2 I'm in Des Moines. More wind here than in Chicago. Temperatures are extreme in the winter and summer. Bitter cold windy winters and hot humid summers.

So if I'm understanding you correctly, foamboard is NOT a good idea and two layers of tyvek is a better way of dealing with the weather here?

Windows on Wash 12-06-2011 06:02 AM

Not at all. Exterior foam is a great option provided you don't create a double vapor barrier.

If you are going to run Hardie, you should have a rainscreen wall. If you installer is capable, there is no reason you couldn't put 6" of EPS (if you wanted to) to the outside wall and do a rainscreen effect. Whenever you use foam, you need to stagger your joints and seal your seams.

You could also do 2" of fiberfaced iso to the outside and still keep your perm rating as a class II.

With any rigid foam layer, you will also need to build out the windows.

Are you replacing the windows?

strategery 12-06-2011 01:01 PM

I really hadn't planned on replacing the windows but I suppose I could. I currently have Anderson double pane windows vinyl installed in 96. They're great windows. Can the siding be done with the foam boards in a way that accommodates the existing window?

Windows on Wash 12-06-2011 09:18 PM

Yes.

You will just need to furr/trim out around the windows to accommodate the sunken look.
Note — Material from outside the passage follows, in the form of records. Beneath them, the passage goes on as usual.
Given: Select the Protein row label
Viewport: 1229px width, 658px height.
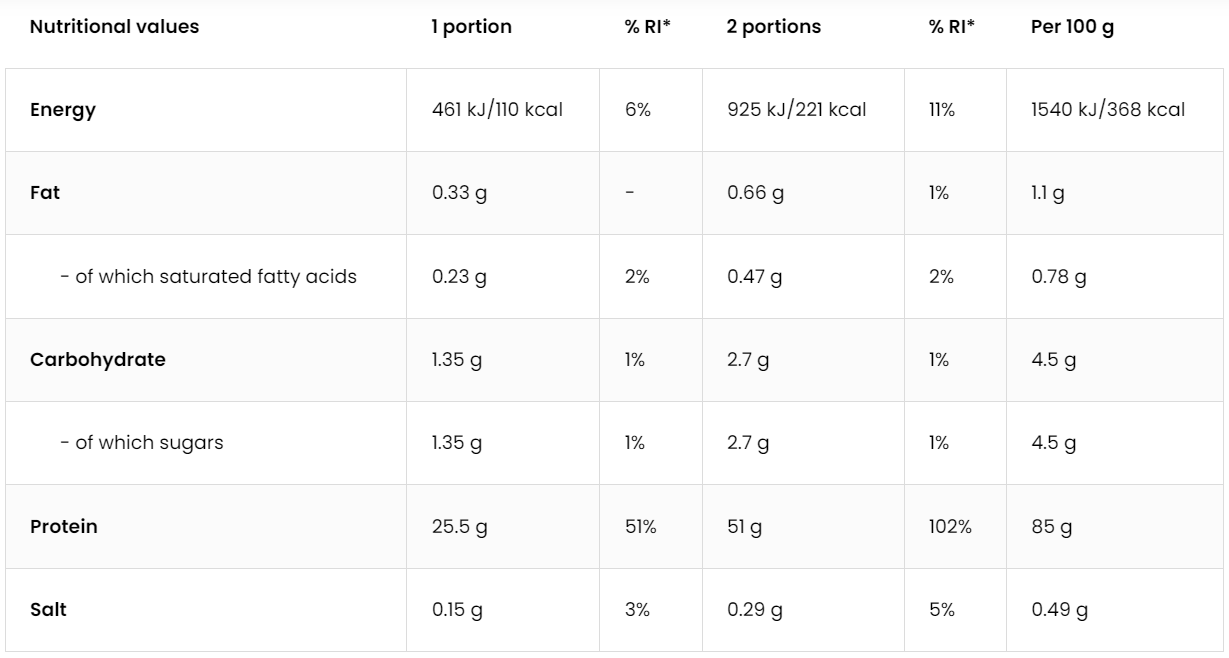Looking at the screenshot, I should click(x=64, y=526).
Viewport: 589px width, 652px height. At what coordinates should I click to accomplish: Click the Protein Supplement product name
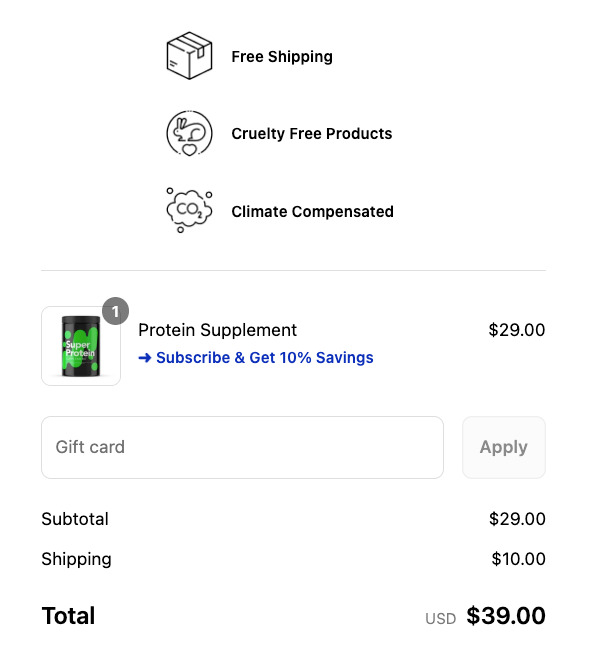(218, 330)
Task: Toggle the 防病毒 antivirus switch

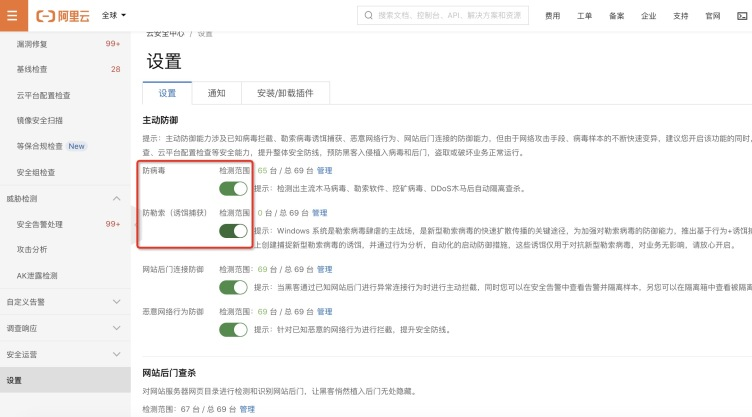Action: [233, 188]
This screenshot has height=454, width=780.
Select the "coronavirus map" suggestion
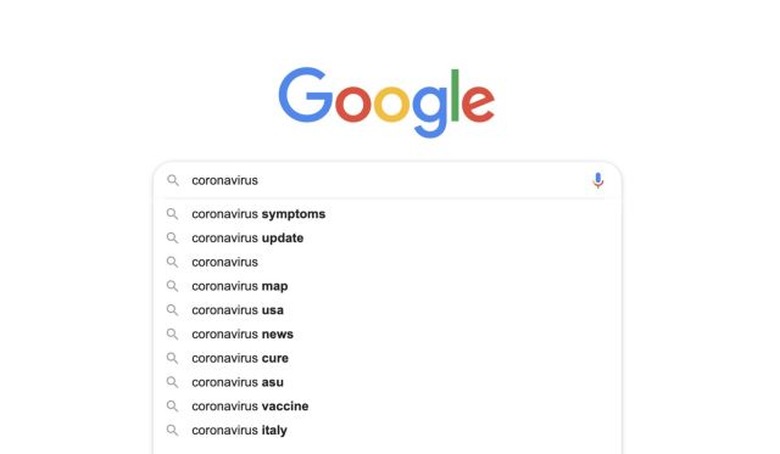[240, 286]
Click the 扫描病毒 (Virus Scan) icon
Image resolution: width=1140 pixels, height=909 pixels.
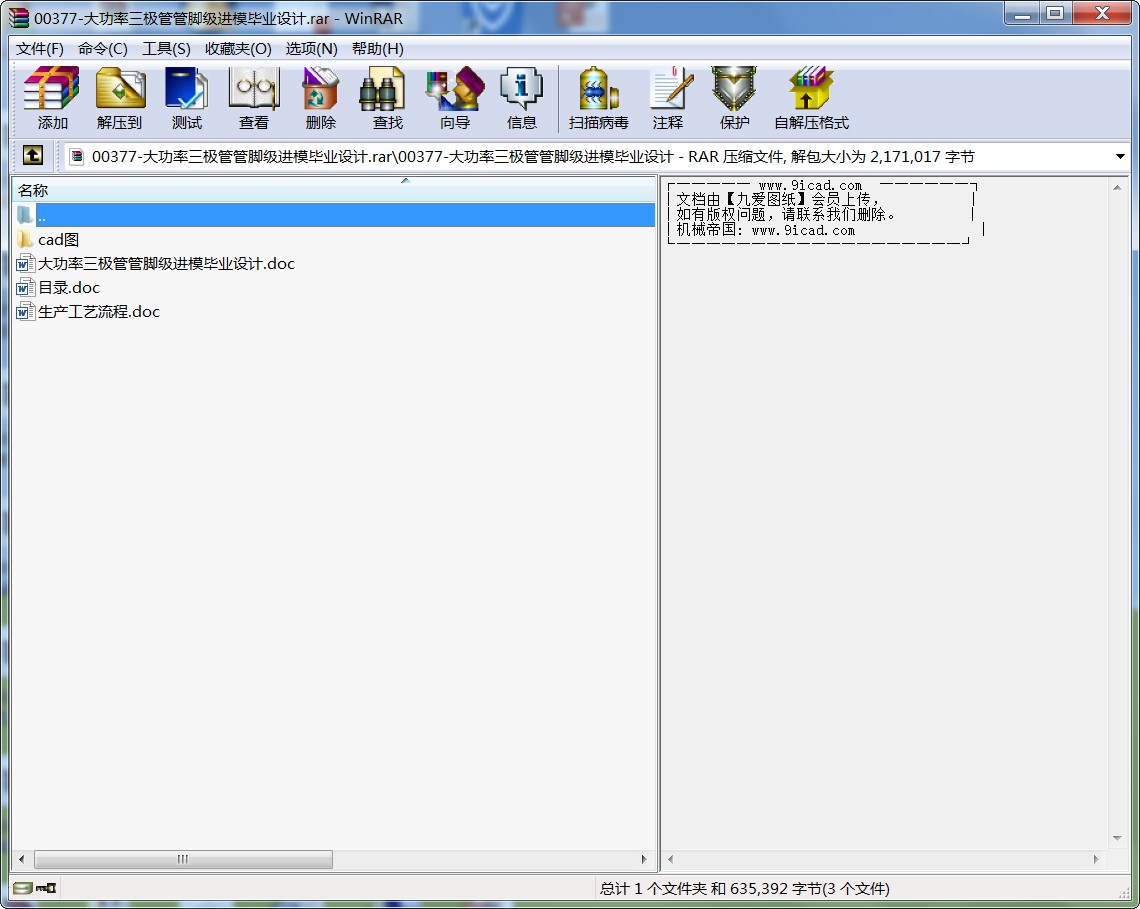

WRB goes over the sheathing now and ties into the windows. Foam goes over top that.

Gary in WA 12-06-2011 09:53 PM

Exterior foam is good. Two layers of housewrap is good. Now for the cedar siding....
With the Hardie, you could get by with just a special drain-able housewrap with a high perm rating like Tyvek. With the cedar, because it wicks water, I suggest a ventilated (that’s vents bottom and top, not a vented- just bottom vent) rainscreen with strapping. http://docs.google.com/viewer?a=v&q=...RvUBSlz4b5thmA

Note your locations 33” annual rainfall as per article sited a rainscreen is needed.

Cedar siding wicks water, back-prime the cedar siding, even with a rainscreen; http://www.articlesnatch.com/Article...-Siding/151553

Cedar on a housewrap can’t dry out from the backside; http://www.greenhomebuilding.com/pdf/RainScreen.pdf

Cedar siding is similar to hardboard siding when on foam, pp.65: http://books.google.com/books?id=iwS...rafter&f=false

Go with a rainscreen.

Gary

strategery 12-07-2011 03:04 AM

You guys are awesome. Thanks for the information and the links I really appreciate it.
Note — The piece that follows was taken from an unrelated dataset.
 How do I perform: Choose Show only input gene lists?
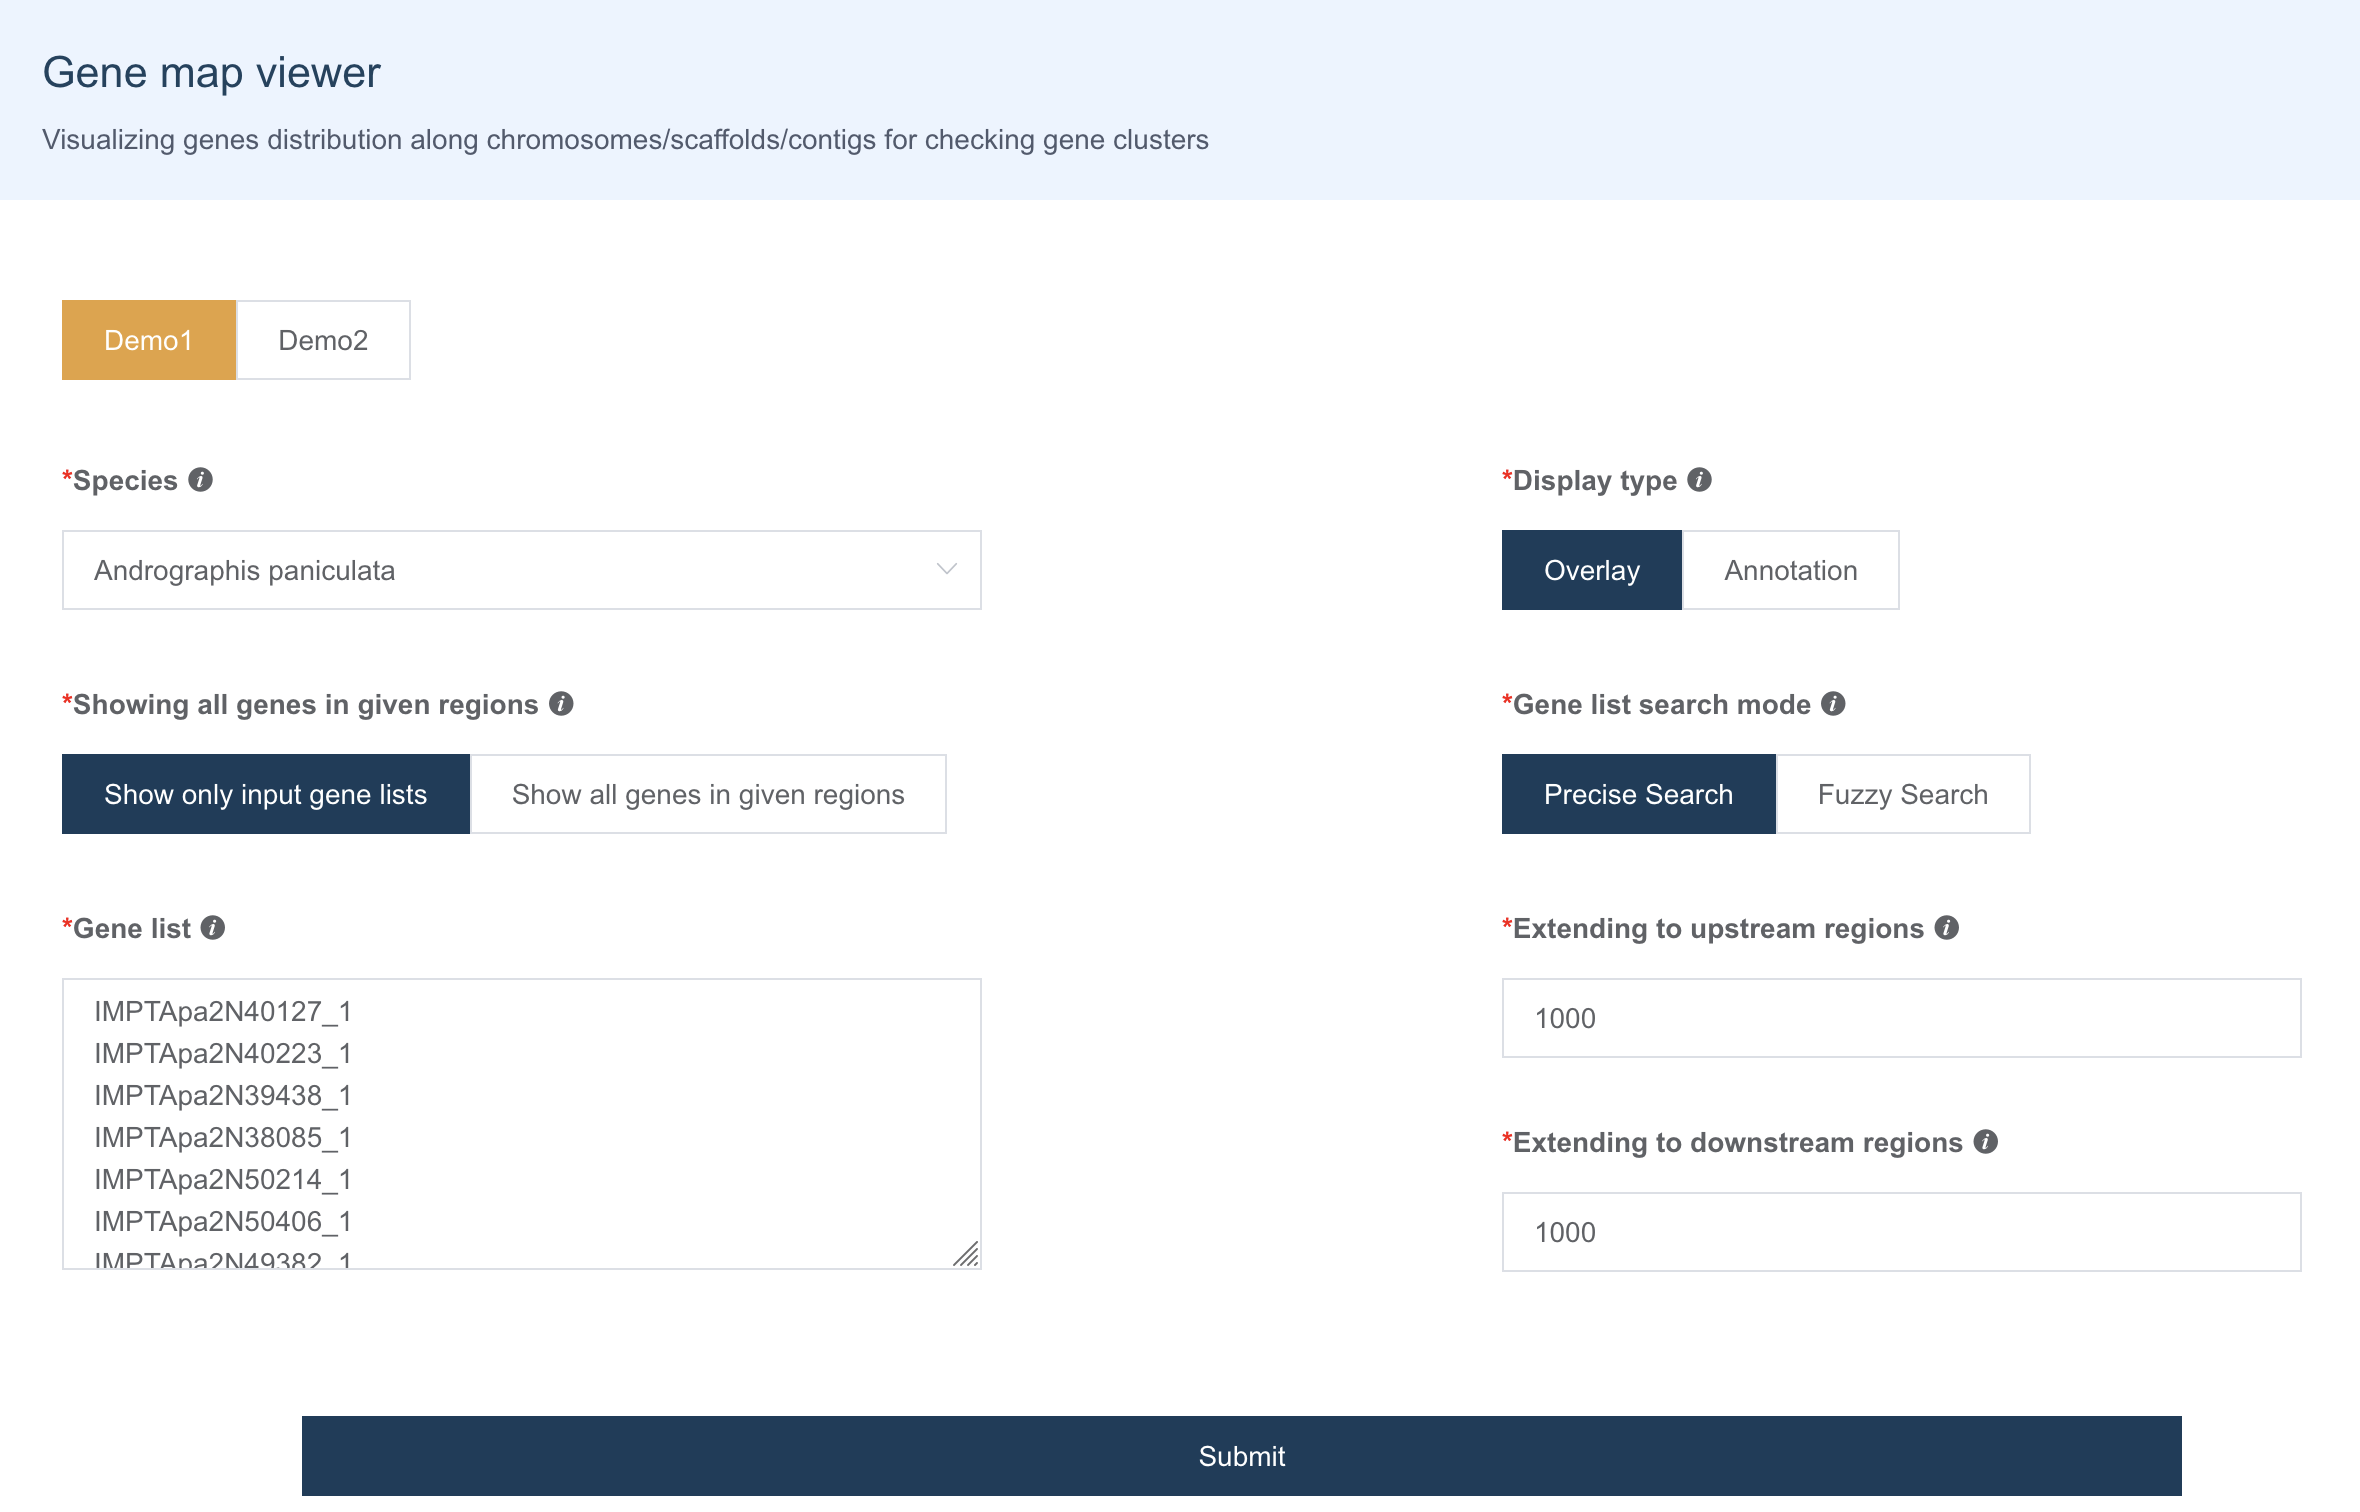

Windows on Wash 12-07-2011 08:01 AM

+1 on Rainscreening (see my first post). More expensive and a bit more difficult but immeasurably better.
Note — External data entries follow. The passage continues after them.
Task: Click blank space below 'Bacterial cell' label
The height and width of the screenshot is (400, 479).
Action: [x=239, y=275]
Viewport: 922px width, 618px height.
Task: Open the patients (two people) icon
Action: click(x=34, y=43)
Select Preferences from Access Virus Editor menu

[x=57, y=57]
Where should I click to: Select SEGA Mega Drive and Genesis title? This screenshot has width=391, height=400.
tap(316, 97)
strategery 12-15-2011 05:19 PM

One more question relating to this.

If I have foamboard insulation installed underneath the Hardie siding, it's going to leave a big noticeable difference with the siding sticking way out there between the wood-framed first level and the concrete foundation that's above grade. What's the answer to that? Should I have the peremeter of the foundation excavated a few feet so the foamboard can be installed all the way down below frost level?

Windows on Wash 12-15-2011 08:27 PM

Excavating to foam on the concrete is overkill.

The step out from the siding and the foundation wall is not that much of and issue and can be trimmed out for a nice look.

strategery 12-17-2011 01:48 AM

Do you have any pictures I could see where there's 4 or 6 inch of foamboard insulation underneath siding trimmed out like you say?

Nevermind, I found a few searching on google.